1990

Analysis of a Galerkin-Characteristic Algorithm for the Potential Vorticity - Stream Function Equations

In this thesis we develop and analyse a Galerkin-Characteristic method to integrate the potential vorticity equations of a baroclinic ocean. The method proposed is a two stage inductive algorithm. In the first stage the material derivative of the potential vorticity is approximated by combining Galerkin-Characteristic and Particle methods. This yields a computationally efficient algorithm for this stage. Such an algorithm consists of updating the dependent variable at the grid points by cubic spline interpolation at the feet of the characteristic curves of the advective component of the equations. The algorithm is unconditionally stable and of order O(h**4/k), where k is the size of the time step and h is the size of the space discretization parameter.
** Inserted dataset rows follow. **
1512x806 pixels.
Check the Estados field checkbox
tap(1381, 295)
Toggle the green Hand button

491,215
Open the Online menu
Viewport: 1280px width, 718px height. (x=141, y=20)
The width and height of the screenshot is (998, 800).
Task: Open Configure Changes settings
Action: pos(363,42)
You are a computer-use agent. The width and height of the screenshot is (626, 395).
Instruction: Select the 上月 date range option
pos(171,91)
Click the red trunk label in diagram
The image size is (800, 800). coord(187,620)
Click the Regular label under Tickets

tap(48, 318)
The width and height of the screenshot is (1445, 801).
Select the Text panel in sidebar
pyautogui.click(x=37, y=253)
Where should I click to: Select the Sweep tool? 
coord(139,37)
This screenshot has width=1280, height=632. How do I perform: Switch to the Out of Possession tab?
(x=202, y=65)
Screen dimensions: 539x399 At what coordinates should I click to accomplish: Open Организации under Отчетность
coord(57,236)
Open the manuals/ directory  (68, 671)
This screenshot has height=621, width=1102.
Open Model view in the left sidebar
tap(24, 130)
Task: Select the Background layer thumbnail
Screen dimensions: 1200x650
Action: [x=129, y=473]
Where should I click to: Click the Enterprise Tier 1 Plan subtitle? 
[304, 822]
The second stage of the algorithm is a projection of the Lagrangian representation of the flow onto the Cartesian space-time Eulerian representation coordinated with Crank-Nicolson Finite Elements. The error analysis for this stage in the L**2-norm shows that the approximation component of the global error is O(h**2) for the free-slip boundary condition, and O(h) for the no-slip boundary condition. These estimates represent an improvement with respect to other estimates for the vorticity previously reported in the literature. The evolutionary component of the global error is equal to C(k**2+h), where C is a constant that depends on the derivatives of the advected quantity along the characteristics, so that C is in general small. Numerical experiments illustrate our theoretical results for both stages of the method.